— Methodology
How we built this
1. Source acquisition
We hit the war.gov manifest at /Portals/1/Interactive/2026/UFO/uap-csv.csv daily and diff it against our index. New rows trigger downloads (PDF / image direct, video via the DVIDS API). We snapshot every CSV we receive so you can audit what we ingested.
2. OCR + entity extraction
Every PDF page is rasterized at 200 DPI via PyMuPDF, then sent to OpenAI's gpt-4o-mini with a structured-output schema asking for: faithful transcription, redaction count, page-quality grade, and named entities (people, places, dates, agencies, case numbers). Pages flagged low-confidence are re-processed with gpt-4o.

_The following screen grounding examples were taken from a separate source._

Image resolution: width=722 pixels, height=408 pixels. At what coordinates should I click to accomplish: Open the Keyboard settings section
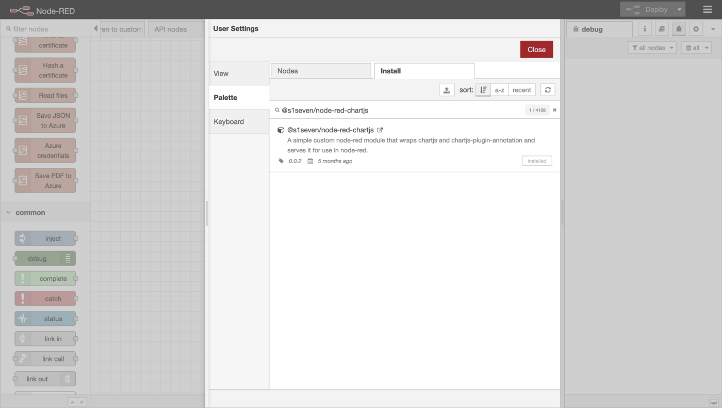pyautogui.click(x=229, y=121)
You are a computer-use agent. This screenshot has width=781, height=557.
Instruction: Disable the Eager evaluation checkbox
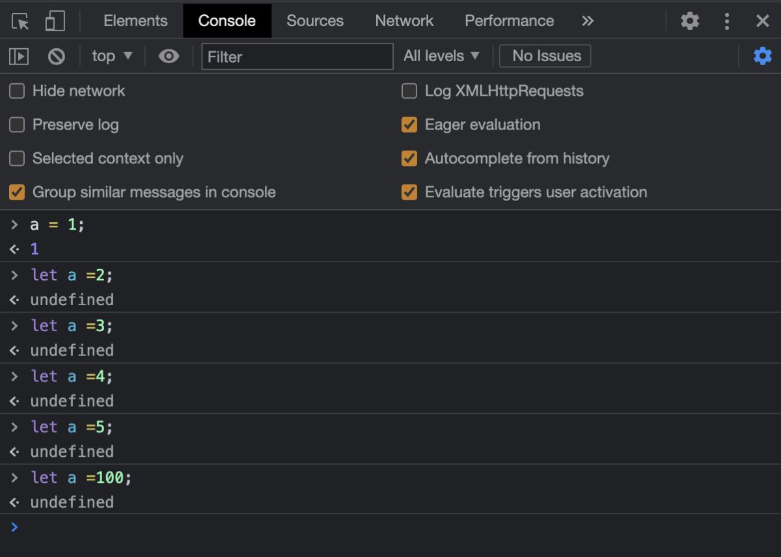(409, 125)
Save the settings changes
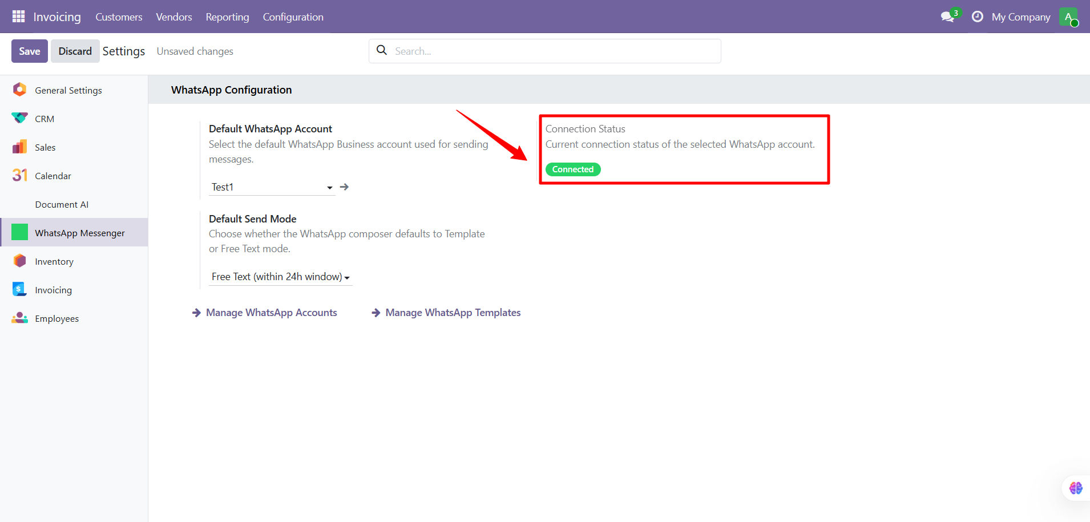Screen dimensions: 1090x522 29,51
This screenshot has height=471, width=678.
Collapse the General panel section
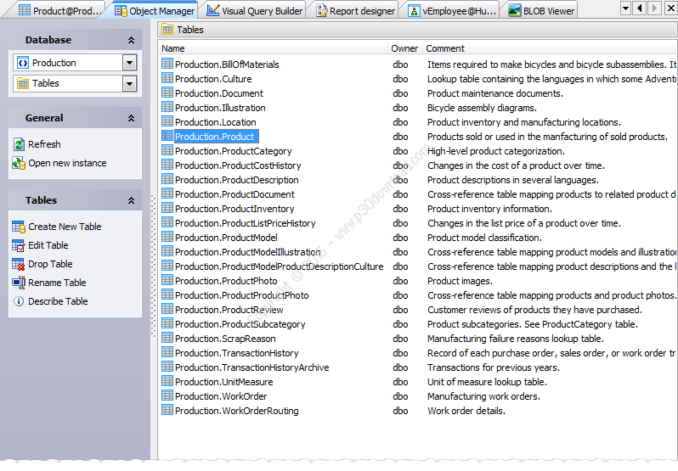point(131,118)
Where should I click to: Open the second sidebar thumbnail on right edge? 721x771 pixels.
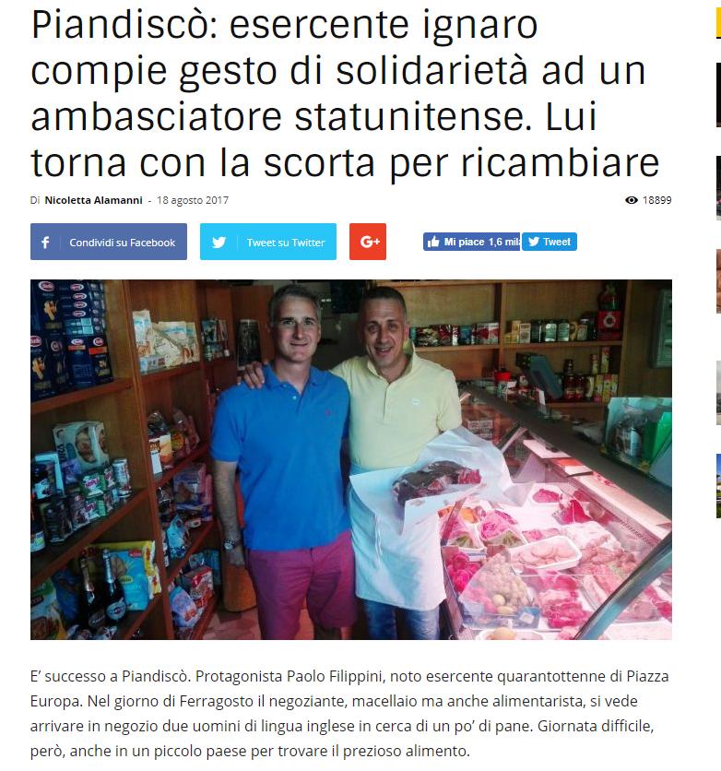click(718, 188)
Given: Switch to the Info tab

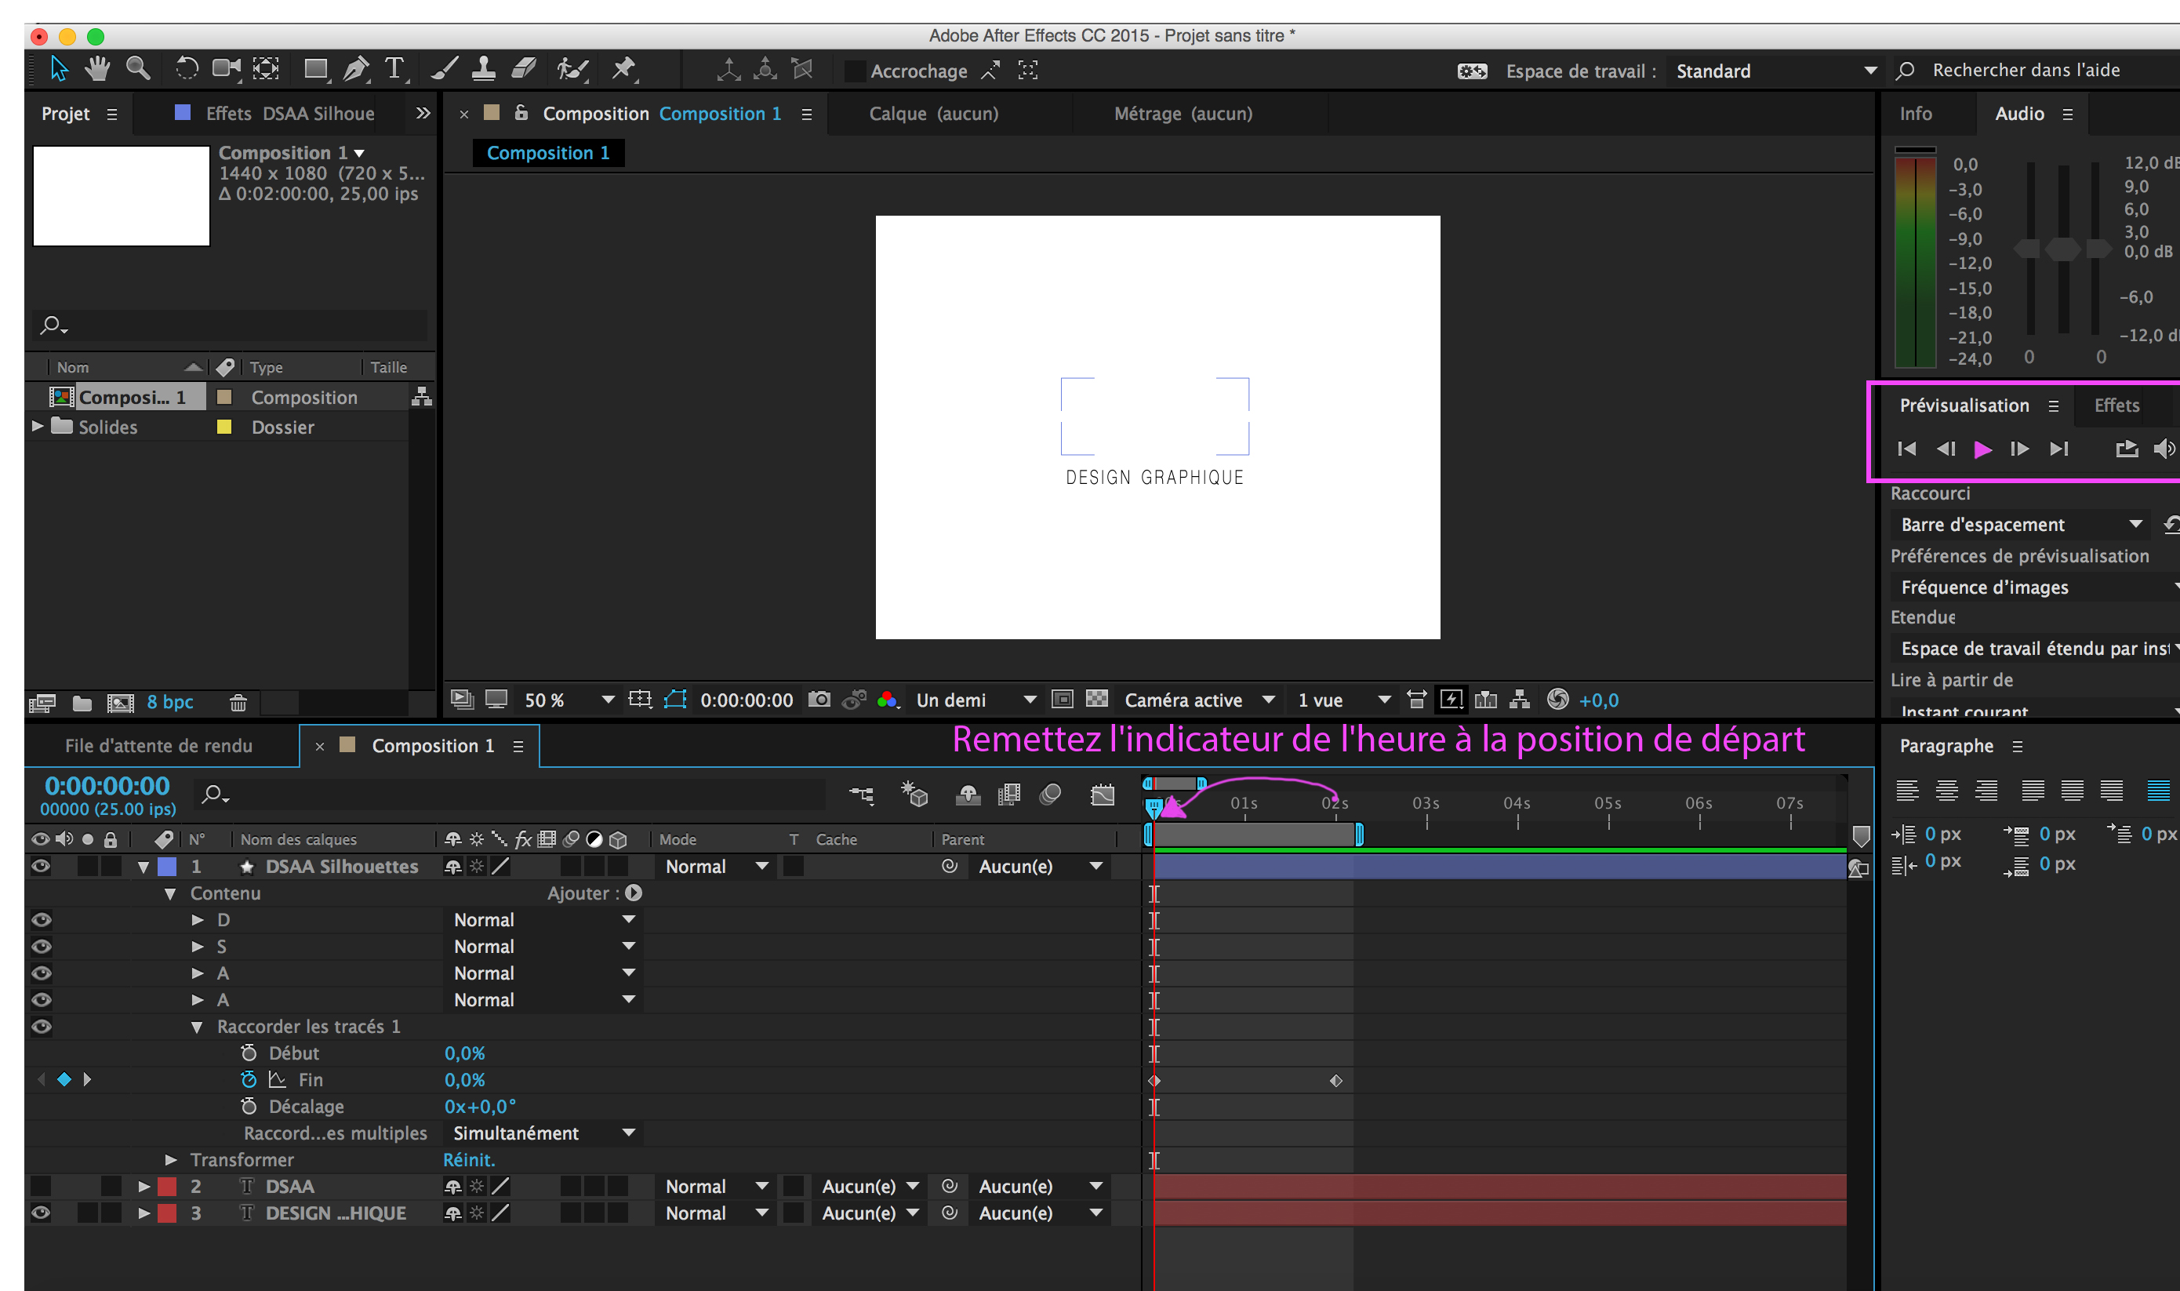Looking at the screenshot, I should [1916, 114].
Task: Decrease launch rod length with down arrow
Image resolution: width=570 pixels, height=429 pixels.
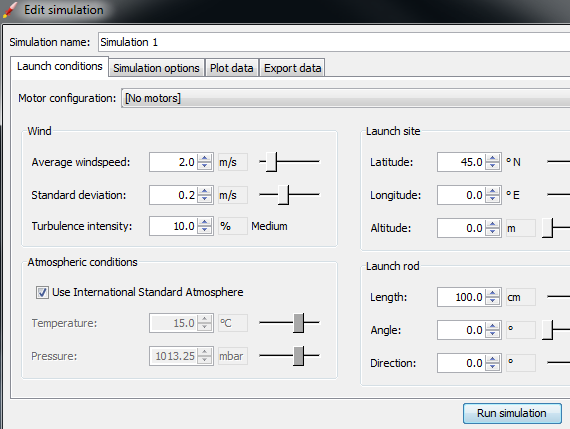Action: 493,301
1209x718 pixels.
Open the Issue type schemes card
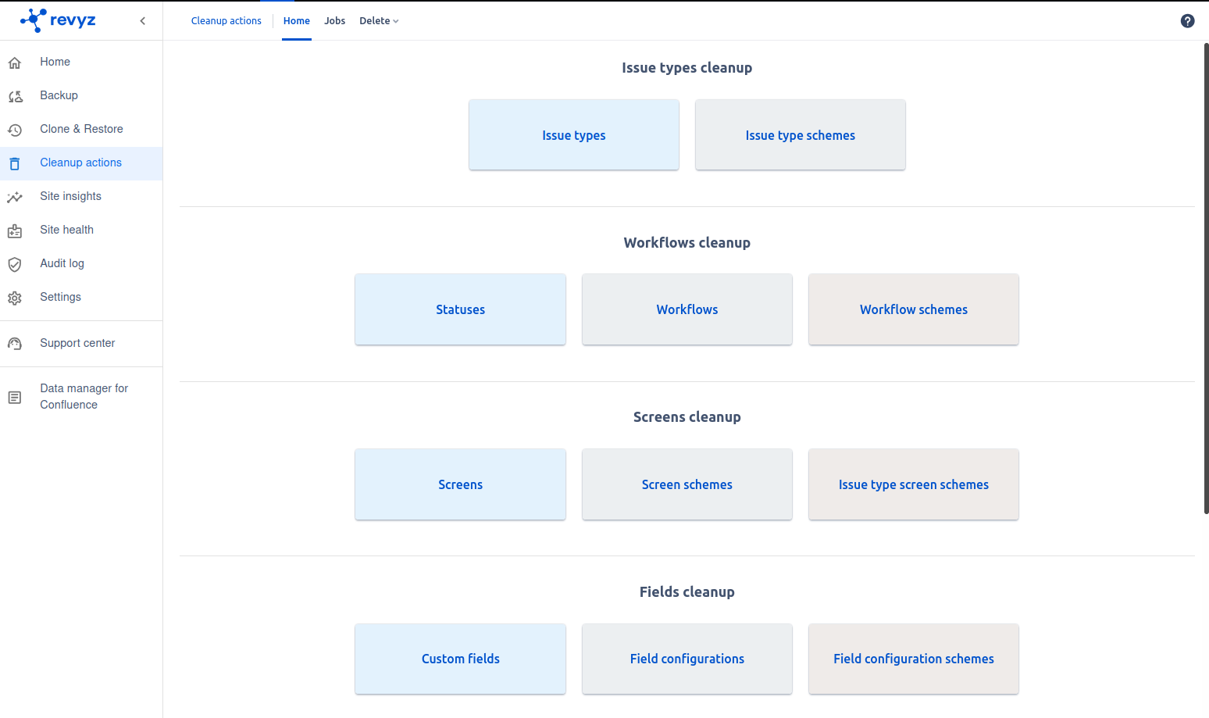[800, 135]
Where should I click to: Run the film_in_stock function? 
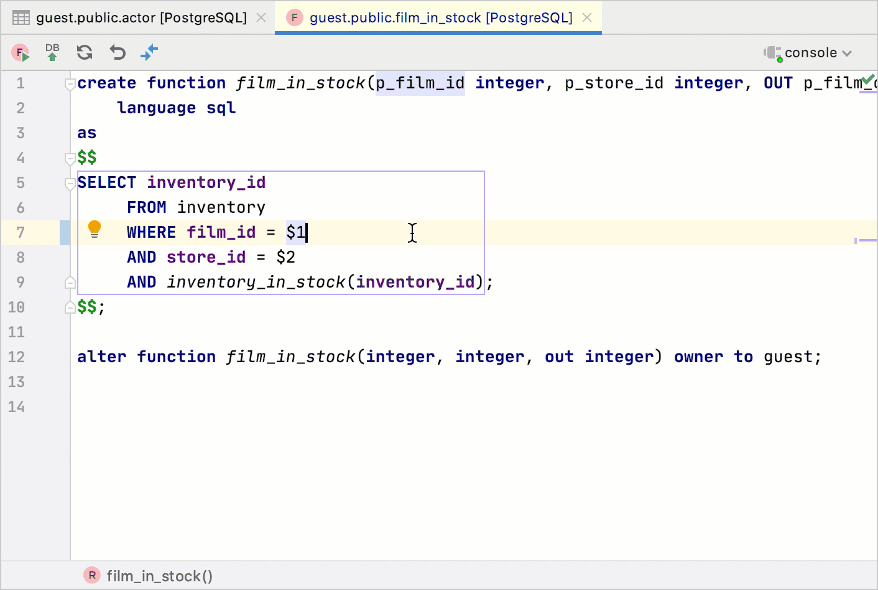(x=21, y=53)
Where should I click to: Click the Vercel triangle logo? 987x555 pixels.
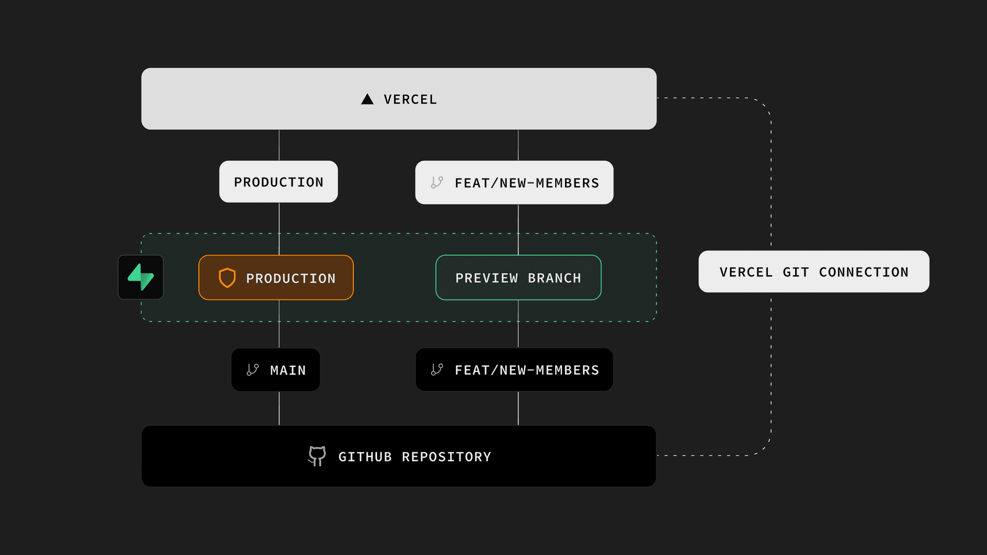point(367,99)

3. Document-level summarization
After OCR completes, the full text is summarized by GPT-4o with strict tone guidelines: calm, factual, journalistic. The model produces a one-sentence headline, a short summary, a long markdown explainer, key entities, cross-references with verbatim evidence, and a tone classification (official_record, redaction_heavy, speculative_content, low_confidence).
4. Search
We use Postgres full-text search with tsvector generated columns on documents (title, agency, location, description) and ai_summaries (headline, short summary, long summary). Page-level OCR is also indexed. Ranking uses ts_rank_cd with weighted scores; snippets via ts_headline.
5. Ask-this-document
Each document has an “ask the AI” chat. The model receives only that single document's OCR'd text plus your question. It is instructed to refuse speculation, quote passages where possible, and answer “the document does not say that” when the answer isn't supported.
6. Editorial overrides
When AI summaries get something wrong (rare but possible — particularly on heavily redacted documents), our admin panel lets editors override headlines and long summaries. The original AI output is preserved for transparency.
7. What can fail
- OCR confidence on the worst 1947 carbon copies can drop below 70%. We surface the confidence score on every page.
- Heavily redacted documents may yield uninformative summaries. We tag these as
redaction_heavy. - Date inference from filenames is heuristic. Always defer to the document's internal dates if they conflict.
- Geocoding uses a small lookup table for common UAP incident locations; many records have no precise coordinates.